A product of the world-renowned Italdesign styling studio, the 2009 Suzuki SX4 Crossover's mildly wedge-shaped bodywork matches form with function. Significant elements of its clean, aerodynamic shape include a large glass area with triangular, fixed front windows, located forward of the doors, that improve driver sightlines, and well-scaled rear side doors that ease entry and exit. A large, one-piece rear hatch and built-in roof rails enhance utility, while relatively big P205/60R16 all-season tires on alloy wheels further emphasize the SX4 Crossover's dynamic character. Aluminum accents on its front and rear valance panels add visual impact to the black perimeter molding that encircles its lower body.
Better equipped in base form than many of its competitors, the 2009 Suzuki SX4 Crossover's crowning touch is its easy-to-use Garmin navigation system (standard on front-wheel drive models). Other features include a full array of power assists, keyless remote entry, air conditioning, a tilt steering column and an AM/FM/CD/MP3-capable audio system. Key safety items include four-wheel anti-lock disc brakes with Electronic Brake-force Distribution and front, Electronic Stability Control, traction control and front-side and side-curtain airbags.
In addition to its three-mode intelligent All-Wheel-Drive system (i-AWD), options for the SX4 Crossover are divided into two packages. The Technology Package includes cruise control, a leather-wrapped steering wheel with integrated audio controls and an upgraded navigation unit including Bluetooth phone connectivity. The Touring Package adds heated outside mirrors, heated front seats, automatic climate control, keyless entry and start, a 380-watt premium audio package with six-disc CD changer, fog lamps and various other trim items. Key dealer extras include XM Satellite Radio and an iPod interface.

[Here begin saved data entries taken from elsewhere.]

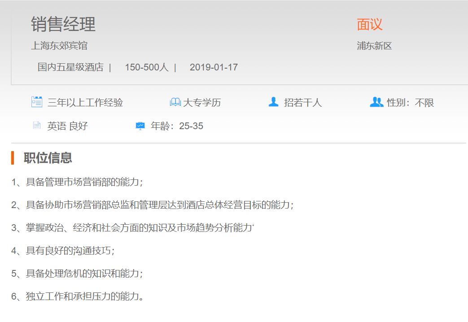Click the single person recruitment icon
468x322 pixels.
pos(273,102)
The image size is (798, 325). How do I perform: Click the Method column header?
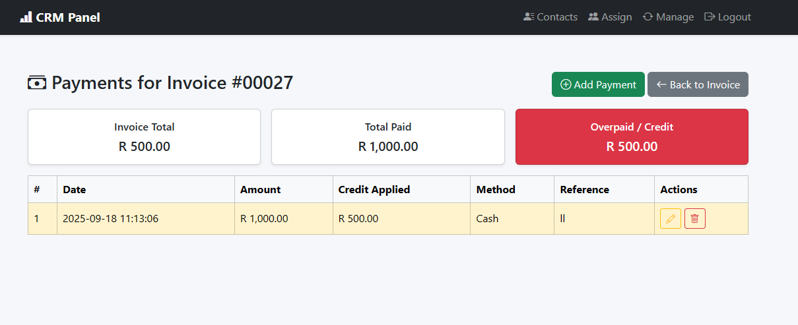[x=496, y=190]
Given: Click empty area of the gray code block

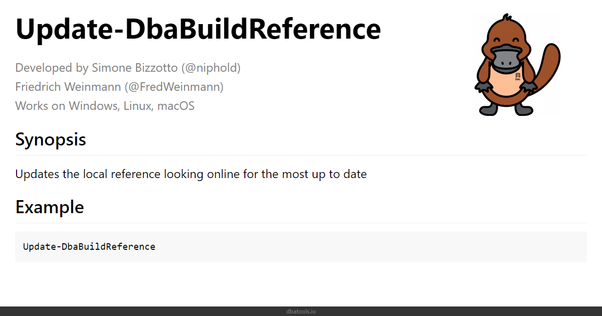Looking at the screenshot, I should coord(371,246).
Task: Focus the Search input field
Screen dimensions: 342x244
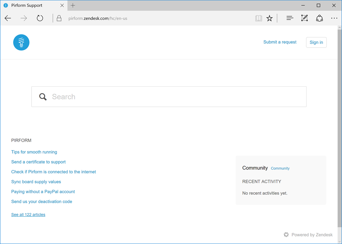Action: pos(175,97)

The 2009 Suzuki SX4 Crossover has a 2.0-liter 16-valve in-line four-cylinder engine that makes 143 horsepower and 136 pound-feet of torque. Those are more than competitive figures for small, four-cylinder wagons; but, with its somewhat hefty curb weight of nearly 3,000 pounds, the SX4 Crossover does suffer a bit in the acceleration department. Although slightly quicker with the five-speed manual gearbox, the SX4 is easier to drive in heavy traffic situations with the optional four-speed automatic.
2.0-liter in-line 4
143 horsepower @ 5800 rpm
136 lb.-ft. of torque @ 3500 rpm
EPA city/highway fuel economy: 22/29 (FWD, manual), 22/30 (FWD, automatic, 21/28 (AWD)
Reflecting Suzuki's aggressive approach to value, the 2009 Suzuki SX4 Crossover's Manufacturer's Suggested Retail Price (MSRP) starts near $16,500 and, even with the automatic transmission and the Touring Package, will be less than $19,000. All-wheel drive adds a mere $500 to the bottom line. While you might find a lower sticker price on some front-drive-only alternatives, such as the Honda Fit and Scion xB, a comparably equipped all-wheel-drive Jeep Compass or Nissan Rogue will be more than $20,000. Residual value on the SX4 Crossover significantly outshines its Suzuki Reno and Forenza siblings and almost mirror the Jeep Compass. However, it still lags behind most other Japanese alternatives, regardless of their drivetrain configurations.